_WHAT YOU NEED TO DO_. Replace "GUI agent" with "screen assistant" in the data from the start through the line containing "pos(969,866)", and write those lines out again with nothing else changed.

Item-finding data:
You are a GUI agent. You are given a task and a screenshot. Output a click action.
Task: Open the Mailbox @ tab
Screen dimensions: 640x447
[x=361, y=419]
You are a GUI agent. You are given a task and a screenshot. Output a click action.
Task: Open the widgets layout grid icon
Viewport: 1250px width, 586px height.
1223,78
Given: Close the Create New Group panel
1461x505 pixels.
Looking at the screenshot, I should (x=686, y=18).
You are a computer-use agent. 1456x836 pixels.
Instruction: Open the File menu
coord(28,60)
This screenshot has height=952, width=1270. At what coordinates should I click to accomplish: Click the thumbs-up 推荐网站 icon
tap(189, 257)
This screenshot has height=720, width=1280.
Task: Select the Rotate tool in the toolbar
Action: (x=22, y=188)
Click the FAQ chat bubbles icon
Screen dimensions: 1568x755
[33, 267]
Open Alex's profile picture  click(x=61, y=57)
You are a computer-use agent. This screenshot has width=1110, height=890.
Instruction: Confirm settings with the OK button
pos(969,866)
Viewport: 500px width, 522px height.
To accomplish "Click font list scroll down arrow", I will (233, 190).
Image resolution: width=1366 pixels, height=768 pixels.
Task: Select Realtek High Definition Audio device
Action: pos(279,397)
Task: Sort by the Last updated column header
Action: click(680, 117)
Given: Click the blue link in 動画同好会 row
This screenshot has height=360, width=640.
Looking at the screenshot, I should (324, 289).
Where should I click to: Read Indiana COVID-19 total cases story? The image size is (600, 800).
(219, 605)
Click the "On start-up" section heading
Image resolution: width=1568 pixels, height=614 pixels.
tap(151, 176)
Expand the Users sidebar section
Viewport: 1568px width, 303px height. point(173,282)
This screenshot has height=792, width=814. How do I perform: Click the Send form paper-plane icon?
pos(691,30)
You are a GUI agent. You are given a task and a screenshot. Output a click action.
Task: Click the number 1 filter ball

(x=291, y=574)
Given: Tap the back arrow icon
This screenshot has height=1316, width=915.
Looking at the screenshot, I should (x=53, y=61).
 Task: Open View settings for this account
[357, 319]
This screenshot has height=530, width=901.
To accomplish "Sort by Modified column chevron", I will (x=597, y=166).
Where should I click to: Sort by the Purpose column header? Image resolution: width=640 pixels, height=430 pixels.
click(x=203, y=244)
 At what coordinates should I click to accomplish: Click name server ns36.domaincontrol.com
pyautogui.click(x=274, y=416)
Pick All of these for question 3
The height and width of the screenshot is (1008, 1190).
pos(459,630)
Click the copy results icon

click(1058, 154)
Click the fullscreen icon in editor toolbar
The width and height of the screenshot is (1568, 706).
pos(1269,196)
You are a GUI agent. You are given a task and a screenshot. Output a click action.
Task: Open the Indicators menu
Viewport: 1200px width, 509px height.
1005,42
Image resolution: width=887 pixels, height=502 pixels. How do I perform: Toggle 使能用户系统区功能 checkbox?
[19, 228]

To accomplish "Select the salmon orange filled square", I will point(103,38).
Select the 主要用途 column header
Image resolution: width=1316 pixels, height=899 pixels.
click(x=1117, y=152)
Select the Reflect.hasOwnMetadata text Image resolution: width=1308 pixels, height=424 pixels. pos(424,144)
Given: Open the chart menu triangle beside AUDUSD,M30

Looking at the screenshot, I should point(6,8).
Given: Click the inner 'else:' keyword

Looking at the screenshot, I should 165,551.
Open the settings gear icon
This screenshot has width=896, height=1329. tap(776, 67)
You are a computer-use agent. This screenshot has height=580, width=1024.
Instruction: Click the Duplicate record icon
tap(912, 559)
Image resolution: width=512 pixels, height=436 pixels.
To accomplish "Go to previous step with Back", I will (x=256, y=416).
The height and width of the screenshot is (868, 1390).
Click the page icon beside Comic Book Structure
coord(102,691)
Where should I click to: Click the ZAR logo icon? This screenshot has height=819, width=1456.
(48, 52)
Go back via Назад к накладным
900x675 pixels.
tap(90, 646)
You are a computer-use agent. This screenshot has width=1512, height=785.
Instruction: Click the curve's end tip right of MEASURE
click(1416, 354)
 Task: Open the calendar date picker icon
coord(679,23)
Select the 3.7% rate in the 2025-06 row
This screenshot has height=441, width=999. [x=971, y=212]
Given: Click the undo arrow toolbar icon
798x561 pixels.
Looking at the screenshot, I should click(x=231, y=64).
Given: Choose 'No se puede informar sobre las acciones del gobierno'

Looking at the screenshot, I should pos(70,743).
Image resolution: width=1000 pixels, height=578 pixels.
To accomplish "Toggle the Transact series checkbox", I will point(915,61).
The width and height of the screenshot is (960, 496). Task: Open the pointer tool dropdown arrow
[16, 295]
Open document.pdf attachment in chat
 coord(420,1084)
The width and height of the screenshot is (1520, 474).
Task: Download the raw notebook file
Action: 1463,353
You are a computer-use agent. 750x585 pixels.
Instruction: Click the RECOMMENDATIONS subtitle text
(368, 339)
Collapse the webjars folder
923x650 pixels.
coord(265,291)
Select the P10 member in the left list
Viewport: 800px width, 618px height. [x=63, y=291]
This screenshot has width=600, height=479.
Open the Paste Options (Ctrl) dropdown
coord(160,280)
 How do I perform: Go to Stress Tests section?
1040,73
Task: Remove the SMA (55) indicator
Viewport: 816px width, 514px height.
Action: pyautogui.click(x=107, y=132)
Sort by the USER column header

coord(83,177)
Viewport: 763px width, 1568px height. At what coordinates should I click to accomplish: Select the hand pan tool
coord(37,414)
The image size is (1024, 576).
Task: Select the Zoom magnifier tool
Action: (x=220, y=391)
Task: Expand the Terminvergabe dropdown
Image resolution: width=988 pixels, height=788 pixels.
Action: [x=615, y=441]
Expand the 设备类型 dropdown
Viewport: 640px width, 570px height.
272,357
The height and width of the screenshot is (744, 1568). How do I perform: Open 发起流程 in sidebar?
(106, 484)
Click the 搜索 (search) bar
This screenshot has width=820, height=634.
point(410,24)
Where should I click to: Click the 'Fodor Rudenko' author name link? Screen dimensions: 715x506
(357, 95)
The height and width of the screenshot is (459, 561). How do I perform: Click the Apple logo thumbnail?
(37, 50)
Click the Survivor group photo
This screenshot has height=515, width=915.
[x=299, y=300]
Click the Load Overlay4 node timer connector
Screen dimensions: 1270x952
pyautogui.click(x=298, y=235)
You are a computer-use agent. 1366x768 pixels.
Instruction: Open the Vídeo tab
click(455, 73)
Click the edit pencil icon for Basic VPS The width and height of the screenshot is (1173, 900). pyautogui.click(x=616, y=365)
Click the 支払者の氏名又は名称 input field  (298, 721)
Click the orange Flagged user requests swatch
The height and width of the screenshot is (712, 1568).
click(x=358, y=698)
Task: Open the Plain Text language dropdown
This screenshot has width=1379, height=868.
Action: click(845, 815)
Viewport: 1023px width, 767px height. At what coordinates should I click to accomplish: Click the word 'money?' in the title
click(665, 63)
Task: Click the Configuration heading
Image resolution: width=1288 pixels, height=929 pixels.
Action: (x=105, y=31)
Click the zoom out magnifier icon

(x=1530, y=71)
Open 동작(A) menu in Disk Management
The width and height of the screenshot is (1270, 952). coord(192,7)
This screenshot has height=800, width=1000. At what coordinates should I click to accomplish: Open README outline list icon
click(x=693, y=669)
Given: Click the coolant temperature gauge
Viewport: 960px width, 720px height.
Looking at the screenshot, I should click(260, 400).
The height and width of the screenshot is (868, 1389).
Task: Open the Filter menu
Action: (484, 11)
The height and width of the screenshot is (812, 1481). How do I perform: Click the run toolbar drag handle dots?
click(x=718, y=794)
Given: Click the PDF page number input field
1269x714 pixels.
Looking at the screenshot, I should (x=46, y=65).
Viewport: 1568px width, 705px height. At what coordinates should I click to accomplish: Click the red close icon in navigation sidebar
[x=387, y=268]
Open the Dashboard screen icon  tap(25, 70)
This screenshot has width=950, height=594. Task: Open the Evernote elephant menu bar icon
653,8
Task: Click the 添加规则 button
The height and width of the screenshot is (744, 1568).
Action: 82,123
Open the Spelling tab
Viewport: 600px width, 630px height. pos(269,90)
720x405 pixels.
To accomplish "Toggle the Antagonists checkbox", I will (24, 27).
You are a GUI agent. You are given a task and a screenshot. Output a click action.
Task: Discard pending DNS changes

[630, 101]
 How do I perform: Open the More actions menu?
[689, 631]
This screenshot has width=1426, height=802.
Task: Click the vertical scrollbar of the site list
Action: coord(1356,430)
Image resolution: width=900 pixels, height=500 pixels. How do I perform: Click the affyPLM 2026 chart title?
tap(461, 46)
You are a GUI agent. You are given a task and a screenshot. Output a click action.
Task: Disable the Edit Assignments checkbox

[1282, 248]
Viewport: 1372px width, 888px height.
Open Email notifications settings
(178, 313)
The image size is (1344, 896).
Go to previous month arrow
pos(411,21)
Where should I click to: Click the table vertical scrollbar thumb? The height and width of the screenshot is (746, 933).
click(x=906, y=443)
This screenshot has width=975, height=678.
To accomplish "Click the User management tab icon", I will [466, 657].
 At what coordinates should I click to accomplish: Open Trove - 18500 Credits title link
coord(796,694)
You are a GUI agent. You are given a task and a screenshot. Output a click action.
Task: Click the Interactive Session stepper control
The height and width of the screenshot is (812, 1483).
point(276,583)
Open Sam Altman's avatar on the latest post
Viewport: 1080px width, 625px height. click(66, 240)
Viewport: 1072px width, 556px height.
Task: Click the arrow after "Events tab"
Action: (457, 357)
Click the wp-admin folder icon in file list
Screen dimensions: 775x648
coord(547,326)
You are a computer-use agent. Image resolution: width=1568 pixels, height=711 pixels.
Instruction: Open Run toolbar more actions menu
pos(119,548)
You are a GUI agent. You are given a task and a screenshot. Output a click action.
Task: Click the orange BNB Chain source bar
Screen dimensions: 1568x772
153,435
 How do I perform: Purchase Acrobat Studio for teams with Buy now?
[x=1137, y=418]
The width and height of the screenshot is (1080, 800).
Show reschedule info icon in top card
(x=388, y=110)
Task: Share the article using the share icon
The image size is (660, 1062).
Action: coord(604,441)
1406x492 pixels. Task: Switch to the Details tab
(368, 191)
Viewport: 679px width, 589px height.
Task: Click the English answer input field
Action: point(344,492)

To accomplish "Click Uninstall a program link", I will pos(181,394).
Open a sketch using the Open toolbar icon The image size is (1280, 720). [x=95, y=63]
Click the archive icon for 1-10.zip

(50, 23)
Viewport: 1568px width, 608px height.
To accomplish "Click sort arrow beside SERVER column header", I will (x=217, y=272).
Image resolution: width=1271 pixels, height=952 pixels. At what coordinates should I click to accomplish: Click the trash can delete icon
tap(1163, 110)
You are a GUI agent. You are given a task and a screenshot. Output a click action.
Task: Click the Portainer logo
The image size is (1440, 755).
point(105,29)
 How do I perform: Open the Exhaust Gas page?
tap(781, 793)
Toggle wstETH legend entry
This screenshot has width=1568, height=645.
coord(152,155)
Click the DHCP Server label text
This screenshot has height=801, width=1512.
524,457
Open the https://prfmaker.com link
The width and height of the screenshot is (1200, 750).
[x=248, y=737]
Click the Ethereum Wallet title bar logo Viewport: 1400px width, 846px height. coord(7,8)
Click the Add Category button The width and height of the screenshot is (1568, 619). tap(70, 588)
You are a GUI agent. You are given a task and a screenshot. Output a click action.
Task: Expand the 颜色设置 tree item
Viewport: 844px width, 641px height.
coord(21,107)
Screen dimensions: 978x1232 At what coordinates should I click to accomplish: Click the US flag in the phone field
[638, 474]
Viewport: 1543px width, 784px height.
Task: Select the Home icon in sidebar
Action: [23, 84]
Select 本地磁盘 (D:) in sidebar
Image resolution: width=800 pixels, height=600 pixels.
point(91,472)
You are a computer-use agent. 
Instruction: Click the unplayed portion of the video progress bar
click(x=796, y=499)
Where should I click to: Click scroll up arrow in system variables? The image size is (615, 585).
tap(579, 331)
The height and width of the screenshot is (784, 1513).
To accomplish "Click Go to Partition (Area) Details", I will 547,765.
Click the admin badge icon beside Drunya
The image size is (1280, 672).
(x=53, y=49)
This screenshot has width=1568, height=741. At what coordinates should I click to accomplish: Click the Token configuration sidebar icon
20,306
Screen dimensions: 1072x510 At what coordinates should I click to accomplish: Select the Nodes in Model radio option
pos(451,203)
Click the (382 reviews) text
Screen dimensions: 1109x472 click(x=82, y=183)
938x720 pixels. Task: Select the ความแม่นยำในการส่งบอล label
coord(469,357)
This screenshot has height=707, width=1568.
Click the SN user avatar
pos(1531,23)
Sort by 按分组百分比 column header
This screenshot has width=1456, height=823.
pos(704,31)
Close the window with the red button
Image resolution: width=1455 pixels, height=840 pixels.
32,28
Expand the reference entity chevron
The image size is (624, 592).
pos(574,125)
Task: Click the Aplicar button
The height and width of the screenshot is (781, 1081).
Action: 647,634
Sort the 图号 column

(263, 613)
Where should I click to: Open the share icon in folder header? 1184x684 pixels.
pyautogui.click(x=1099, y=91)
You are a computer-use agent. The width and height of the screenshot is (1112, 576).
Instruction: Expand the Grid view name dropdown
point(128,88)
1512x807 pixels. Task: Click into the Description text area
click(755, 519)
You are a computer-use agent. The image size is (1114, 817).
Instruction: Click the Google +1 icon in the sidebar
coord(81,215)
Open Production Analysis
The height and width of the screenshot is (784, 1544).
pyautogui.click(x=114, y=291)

_EXPECTED OUTPUT_.
You are a screen assistant. You are given a task and a screenshot. Output a click action.
Task: Open the Mailbox @ tab
Screen dimensions: 640x447
[x=361, y=419]
You are a screen assistant. You are given a task and a screenshot. Output a click action.
Task: Open the widgets layout grid icon
Viewport: 1250px width, 586px height.
1223,78
Given: Close the Create New Group panel
1461x505 pixels.
Looking at the screenshot, I should (x=686, y=18).
You are a computer-use agent. 1456x836 pixels.
Instruction: Open the File menu
coord(28,60)
This screenshot has height=952, width=1270. At what coordinates should I click to accomplish: Click the thumbs-up 推荐网站 icon
tap(189, 257)
This screenshot has height=720, width=1280.
Task: Select the Rotate tool in the toolbar
Action: (x=22, y=188)
Click the FAQ chat bubbles icon
Screen dimensions: 1568x755
[33, 267]
Open Alex's profile picture  click(x=61, y=57)
You are a computer-use agent. This screenshot has width=1110, height=890.
Instruction: Confirm settings with the OK button
pos(969,866)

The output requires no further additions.